WHAT IS NEEDED
Here are records with pictures in them. Copy all of them exactly and leave the pictures out.

LISTED RECORDS
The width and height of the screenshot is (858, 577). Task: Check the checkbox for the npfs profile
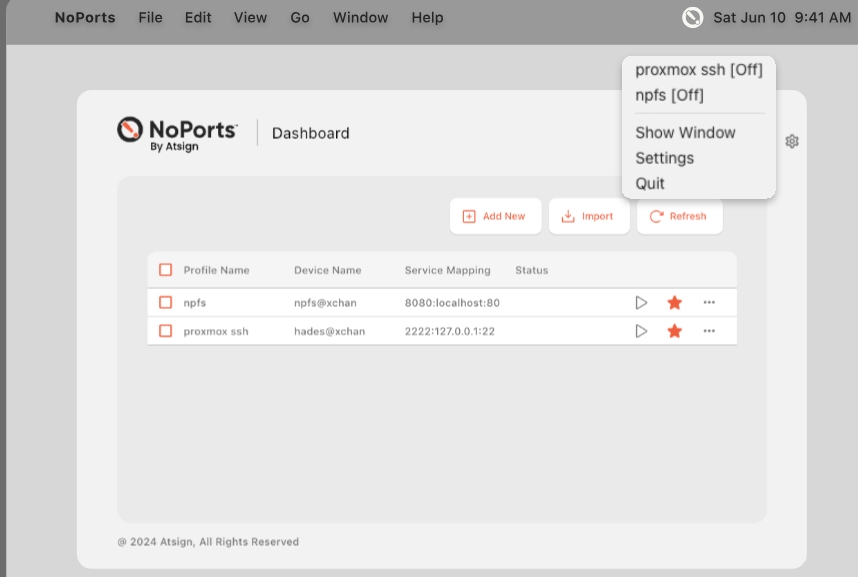tap(166, 302)
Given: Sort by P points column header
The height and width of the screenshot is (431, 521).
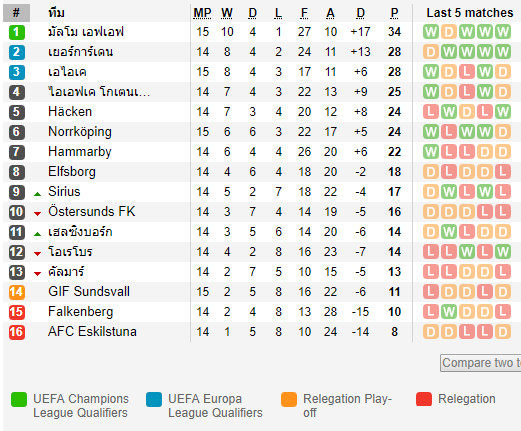Looking at the screenshot, I should 394,13.
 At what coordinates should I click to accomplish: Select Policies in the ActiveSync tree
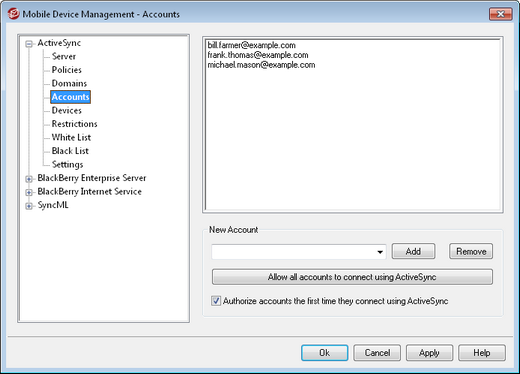pyautogui.click(x=67, y=70)
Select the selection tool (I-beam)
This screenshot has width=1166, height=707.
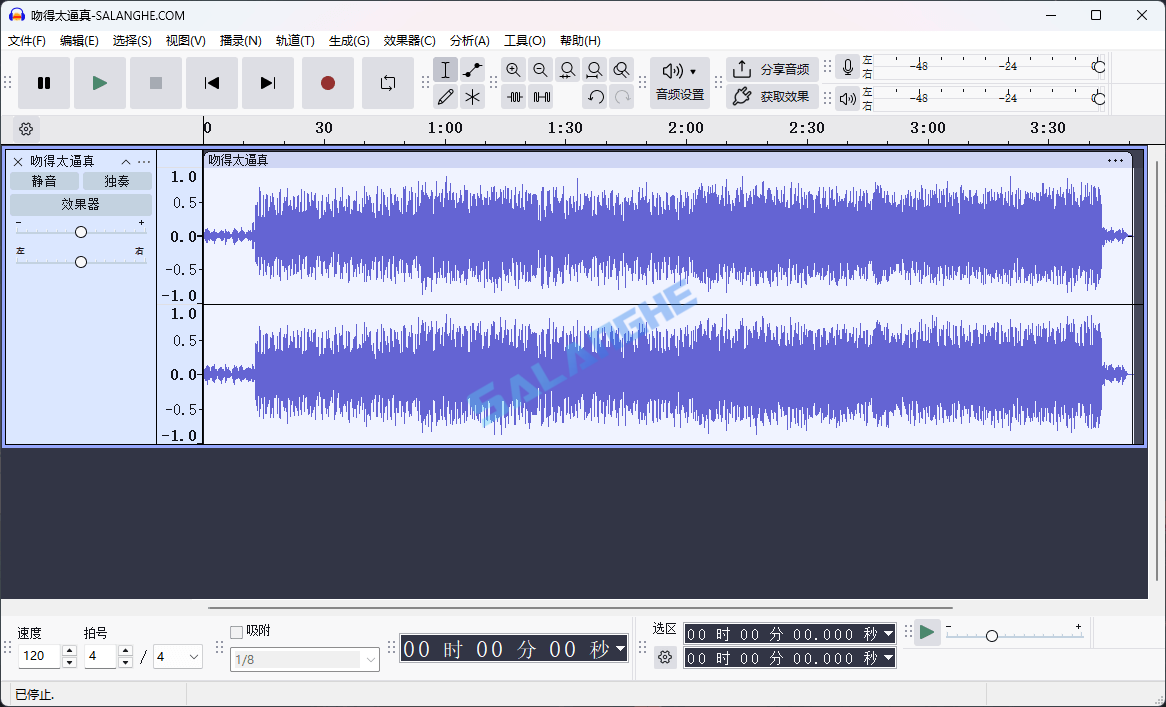pos(445,69)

EXERCISE RESPONSE
The width and height of the screenshot is (858, 577). Task: Check the checkbox for the npfs profile
tap(166, 302)
Given: Sort by P points column header
The height and width of the screenshot is (431, 521).
Looking at the screenshot, I should 394,13.
 At what coordinates should I click to accomplish: Select Policies in the ActiveSync tree
pyautogui.click(x=67, y=70)
Select the selection tool (I-beam)
This screenshot has width=1166, height=707.
pos(445,69)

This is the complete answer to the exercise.